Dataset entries
======

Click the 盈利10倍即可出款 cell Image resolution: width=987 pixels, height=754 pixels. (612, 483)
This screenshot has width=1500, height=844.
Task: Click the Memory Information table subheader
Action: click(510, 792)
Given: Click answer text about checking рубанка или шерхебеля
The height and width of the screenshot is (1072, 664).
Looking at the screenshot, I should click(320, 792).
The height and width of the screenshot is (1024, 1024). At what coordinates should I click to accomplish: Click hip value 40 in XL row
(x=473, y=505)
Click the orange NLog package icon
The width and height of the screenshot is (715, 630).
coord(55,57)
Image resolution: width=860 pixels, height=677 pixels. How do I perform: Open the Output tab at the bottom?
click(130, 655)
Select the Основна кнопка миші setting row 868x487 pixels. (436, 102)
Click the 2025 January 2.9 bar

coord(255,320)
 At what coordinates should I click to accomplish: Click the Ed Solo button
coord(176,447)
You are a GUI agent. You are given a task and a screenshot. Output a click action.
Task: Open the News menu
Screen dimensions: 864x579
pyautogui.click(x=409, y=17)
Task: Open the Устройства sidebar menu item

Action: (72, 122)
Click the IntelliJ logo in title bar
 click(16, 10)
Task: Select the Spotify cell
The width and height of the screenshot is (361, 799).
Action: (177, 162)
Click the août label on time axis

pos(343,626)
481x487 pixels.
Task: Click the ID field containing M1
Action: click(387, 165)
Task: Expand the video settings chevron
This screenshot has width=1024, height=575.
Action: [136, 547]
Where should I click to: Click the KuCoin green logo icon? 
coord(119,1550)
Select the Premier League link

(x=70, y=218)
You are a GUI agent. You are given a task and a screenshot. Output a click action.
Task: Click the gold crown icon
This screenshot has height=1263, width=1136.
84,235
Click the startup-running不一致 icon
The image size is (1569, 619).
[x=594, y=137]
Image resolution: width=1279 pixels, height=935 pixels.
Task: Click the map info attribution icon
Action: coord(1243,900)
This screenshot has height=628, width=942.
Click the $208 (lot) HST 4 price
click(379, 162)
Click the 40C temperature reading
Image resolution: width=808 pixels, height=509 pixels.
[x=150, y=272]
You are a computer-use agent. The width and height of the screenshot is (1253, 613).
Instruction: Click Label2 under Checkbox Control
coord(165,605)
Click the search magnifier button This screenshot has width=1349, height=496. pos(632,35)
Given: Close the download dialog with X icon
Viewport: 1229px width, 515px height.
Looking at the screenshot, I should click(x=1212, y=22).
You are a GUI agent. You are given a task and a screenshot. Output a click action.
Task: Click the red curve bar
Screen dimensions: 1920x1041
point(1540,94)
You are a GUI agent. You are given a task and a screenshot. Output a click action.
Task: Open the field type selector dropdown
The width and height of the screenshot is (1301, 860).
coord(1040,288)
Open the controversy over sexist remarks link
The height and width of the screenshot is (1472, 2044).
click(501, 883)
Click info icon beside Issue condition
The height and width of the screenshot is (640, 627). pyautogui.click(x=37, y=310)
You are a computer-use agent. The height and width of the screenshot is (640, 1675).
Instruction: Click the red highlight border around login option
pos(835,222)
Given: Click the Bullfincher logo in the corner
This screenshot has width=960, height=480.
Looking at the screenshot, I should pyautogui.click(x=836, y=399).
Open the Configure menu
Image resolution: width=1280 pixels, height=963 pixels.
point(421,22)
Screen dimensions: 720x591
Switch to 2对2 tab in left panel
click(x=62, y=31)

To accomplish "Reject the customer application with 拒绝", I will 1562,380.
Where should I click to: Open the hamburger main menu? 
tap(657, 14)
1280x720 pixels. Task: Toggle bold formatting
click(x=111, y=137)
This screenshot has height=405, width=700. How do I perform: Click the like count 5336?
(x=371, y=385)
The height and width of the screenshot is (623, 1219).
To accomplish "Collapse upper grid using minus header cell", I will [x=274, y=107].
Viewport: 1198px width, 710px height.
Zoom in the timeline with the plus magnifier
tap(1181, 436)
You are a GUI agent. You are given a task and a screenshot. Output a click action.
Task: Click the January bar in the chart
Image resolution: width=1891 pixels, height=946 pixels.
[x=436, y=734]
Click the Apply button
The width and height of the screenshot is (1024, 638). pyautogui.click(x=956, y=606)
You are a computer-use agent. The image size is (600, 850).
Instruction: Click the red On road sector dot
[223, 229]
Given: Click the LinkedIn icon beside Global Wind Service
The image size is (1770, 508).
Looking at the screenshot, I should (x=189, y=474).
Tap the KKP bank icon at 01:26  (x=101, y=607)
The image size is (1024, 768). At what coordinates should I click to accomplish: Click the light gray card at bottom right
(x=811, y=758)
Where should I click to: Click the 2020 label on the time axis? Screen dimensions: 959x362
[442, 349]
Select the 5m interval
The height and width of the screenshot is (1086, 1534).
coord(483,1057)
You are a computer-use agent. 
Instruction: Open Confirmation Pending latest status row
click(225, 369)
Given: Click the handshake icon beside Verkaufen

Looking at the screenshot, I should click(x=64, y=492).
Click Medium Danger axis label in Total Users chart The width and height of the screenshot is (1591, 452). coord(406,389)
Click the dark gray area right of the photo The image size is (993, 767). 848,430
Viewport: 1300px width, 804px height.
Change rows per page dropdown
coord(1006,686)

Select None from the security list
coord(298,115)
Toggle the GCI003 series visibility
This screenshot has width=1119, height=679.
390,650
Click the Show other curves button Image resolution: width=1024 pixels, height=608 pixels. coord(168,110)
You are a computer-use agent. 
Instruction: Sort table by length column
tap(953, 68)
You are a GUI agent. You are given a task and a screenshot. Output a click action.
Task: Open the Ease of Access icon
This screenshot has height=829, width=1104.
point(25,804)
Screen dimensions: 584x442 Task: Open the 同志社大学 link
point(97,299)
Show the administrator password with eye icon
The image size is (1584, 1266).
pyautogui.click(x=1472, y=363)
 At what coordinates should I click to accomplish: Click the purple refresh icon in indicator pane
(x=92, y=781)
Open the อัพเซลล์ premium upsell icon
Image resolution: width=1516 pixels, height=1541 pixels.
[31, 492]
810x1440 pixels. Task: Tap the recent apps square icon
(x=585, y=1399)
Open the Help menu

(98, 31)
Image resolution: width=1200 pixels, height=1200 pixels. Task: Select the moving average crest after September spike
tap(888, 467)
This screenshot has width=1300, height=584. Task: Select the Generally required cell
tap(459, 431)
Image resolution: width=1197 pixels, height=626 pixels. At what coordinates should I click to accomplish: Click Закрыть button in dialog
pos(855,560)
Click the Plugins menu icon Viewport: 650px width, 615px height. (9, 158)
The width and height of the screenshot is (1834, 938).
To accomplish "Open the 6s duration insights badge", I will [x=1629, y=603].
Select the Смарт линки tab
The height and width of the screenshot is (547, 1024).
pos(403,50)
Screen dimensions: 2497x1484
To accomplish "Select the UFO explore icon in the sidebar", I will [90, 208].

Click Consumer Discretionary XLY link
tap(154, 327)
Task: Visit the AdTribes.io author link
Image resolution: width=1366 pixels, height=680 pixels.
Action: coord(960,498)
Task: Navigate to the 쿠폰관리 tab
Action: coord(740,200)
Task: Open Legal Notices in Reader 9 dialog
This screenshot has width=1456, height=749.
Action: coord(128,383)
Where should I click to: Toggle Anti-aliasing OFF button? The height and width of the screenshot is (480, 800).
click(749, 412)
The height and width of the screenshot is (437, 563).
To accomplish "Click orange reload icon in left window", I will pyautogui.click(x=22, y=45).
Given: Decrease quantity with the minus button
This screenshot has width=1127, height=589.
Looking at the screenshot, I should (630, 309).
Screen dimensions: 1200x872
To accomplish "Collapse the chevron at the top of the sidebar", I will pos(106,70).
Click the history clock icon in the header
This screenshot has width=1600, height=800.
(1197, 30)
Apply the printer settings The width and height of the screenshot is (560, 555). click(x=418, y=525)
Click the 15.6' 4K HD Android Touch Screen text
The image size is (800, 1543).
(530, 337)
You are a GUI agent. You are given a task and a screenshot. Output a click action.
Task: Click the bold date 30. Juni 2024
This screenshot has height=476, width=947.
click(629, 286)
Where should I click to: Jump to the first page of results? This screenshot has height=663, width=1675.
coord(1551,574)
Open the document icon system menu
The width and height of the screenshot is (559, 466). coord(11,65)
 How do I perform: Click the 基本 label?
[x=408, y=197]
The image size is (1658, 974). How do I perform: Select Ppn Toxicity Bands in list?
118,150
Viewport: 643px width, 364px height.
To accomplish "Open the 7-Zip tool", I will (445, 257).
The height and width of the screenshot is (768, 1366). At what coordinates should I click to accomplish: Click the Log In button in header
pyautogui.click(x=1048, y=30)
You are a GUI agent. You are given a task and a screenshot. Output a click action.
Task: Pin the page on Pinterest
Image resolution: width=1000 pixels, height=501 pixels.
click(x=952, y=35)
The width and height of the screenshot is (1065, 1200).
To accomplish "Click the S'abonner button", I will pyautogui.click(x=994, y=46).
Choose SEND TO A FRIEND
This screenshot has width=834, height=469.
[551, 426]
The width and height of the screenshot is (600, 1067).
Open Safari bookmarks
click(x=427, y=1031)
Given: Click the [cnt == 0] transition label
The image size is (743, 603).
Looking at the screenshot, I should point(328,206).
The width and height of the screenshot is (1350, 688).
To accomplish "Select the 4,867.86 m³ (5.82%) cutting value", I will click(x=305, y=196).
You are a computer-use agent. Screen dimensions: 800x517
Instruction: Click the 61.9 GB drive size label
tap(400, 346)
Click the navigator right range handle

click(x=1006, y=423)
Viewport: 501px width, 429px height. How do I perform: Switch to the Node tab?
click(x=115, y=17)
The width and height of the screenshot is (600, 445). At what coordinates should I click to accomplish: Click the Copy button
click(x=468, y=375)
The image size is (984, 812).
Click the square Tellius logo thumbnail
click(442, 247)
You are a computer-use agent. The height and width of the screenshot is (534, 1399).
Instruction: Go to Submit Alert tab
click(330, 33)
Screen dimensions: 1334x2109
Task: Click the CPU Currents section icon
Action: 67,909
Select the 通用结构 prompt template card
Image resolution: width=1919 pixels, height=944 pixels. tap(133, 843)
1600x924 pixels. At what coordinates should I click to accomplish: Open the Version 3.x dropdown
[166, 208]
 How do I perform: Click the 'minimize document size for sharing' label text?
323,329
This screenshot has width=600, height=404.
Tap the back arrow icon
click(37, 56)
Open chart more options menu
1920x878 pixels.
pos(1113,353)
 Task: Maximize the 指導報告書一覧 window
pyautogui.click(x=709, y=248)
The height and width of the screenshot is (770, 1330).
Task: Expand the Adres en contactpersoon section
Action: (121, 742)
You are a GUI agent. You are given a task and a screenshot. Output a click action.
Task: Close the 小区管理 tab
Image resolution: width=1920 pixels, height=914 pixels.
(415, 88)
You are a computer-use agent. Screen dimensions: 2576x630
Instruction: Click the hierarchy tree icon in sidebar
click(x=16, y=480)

======

### Assignment
State how many lines in the entries hold "orange". Nothing should come before or after the number.

### Finished task
2